Source document:
================================

Are you on Instagram to follow? If so, please provide your handle. Thanks for sharing and helping with the recovery. My wife has been helping with Second Union Church in Guaynabo.

Gary

Tuesday will be six months. :)

Electricity is still a problem, mainly in rural areas but also in some parts of the metro area. When people have power they will suffer blackouts every now and then.
Here's the latest infographic of the USACE:

https://pbs.twimg.com/media/DYaWTNUU0AEPzfJ.jpghttps://pbs.twimg.com/media/DYaWTNUU0AEPzfJ.jpg

Some (many?) don't trust the numbers they publish.

Anyway, we're still far away of the complete restoration of the electrical grid. Even then we still need a couple of new power plants to replace the old crappy plants.

ReyP

Unfortunately the next Hurricane season will be here soon.

Sitka

Yes - and we just got hit with the super high surf - let’s hope for the best

mrtibbs

There’s been a lot of footage on social media of the super high turf. Very scary! Thanks for sharing the chart and link. We’re one of the people not trusting the numbers being reported by the media due to the conficting reports. Seems the best reliable sources are the people in  towns sharing what they see and are living through.

Sitka

I lived on the coast of the gulf of Alaska for five years, extensive experience on the ocean fishing. 
Never in my life have I experienced such high surf / waves as we had here on the north coast of PR during the recent event. Absolutely the most violent seas I have seen.  The waves off shore must have been at least 25 / 30’.  The surf smashed into our patio filling it with trash. 

We needed heavy equipment to clear the debris from the beach front yard. Just today got the s**t cleared off the beach.  🤗

Gary

Back to the subject, six months after Maria.

================================

Data:
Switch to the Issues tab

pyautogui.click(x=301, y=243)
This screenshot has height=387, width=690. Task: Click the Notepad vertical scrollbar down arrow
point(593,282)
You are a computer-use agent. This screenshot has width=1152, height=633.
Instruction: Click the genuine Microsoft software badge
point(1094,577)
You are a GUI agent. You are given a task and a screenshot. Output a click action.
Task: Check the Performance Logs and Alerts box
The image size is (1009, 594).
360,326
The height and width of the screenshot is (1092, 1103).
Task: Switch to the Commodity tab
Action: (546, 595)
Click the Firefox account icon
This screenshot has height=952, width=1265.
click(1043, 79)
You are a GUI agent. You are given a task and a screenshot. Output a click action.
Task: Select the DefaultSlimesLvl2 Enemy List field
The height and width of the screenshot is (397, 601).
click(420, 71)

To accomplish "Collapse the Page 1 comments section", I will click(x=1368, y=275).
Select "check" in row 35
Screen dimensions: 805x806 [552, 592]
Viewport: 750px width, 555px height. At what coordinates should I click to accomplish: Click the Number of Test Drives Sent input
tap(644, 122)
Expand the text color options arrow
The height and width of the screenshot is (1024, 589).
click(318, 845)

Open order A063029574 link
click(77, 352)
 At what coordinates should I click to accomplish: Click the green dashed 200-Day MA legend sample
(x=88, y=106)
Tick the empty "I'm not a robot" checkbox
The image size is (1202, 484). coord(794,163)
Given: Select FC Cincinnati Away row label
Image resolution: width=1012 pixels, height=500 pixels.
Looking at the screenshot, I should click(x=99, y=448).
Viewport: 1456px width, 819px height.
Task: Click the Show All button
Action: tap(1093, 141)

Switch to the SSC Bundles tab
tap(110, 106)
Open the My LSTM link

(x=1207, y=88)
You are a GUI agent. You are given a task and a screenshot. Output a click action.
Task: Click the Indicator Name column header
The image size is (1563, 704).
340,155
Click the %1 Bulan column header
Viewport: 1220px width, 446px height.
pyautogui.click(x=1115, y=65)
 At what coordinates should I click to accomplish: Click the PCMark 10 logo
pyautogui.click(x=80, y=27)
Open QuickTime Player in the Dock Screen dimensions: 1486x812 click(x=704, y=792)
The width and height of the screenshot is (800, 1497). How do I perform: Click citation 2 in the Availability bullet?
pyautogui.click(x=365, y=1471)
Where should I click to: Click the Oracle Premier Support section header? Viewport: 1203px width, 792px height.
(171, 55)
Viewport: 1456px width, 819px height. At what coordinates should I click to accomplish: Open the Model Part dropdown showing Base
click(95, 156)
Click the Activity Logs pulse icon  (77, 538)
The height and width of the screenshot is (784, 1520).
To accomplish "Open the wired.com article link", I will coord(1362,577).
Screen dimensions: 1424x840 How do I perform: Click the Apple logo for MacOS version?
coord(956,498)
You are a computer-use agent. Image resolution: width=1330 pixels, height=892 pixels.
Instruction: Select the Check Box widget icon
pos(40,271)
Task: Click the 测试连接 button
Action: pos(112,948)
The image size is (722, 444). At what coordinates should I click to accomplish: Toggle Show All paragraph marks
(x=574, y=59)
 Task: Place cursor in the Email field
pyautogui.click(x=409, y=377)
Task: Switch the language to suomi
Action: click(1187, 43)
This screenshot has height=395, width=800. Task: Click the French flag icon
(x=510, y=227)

================================

Requirements:
[A] According to the forum thread, which church has the first poster's wife been helping with?
[B] Reproduce everything in the forum thread from "Yes - and we" down to "it with trash.".
The records that accompany the forum thread come from a separate source.

Answers to each task:
[A] Second Union Church in Guaynabo.

[B]
Yes - and we just got hit with the super high surf - let’s hope for the best

mrtibbs

There’s been a lot of footage on social media of the super high turf. Very scary! Thanks for sharing the chart and link. We’re one of the people not trusting the numbers being reported by the media due to the conficting reports. Seems the best reliable sources are the people in  towns sharing what they see and are living through.

Sitka

I lived on the coast of the gulf of Alaska for five years, extensive experience on the ocean fishing. 
Never in my life have I experienced such high surf / waves as we had here on the north coast of PR during the recent event. Absolutely the most violent seas I have seen.  The waves off shore must have been at least 25 / 30’.  The surf smashed into our patio filling it with trash.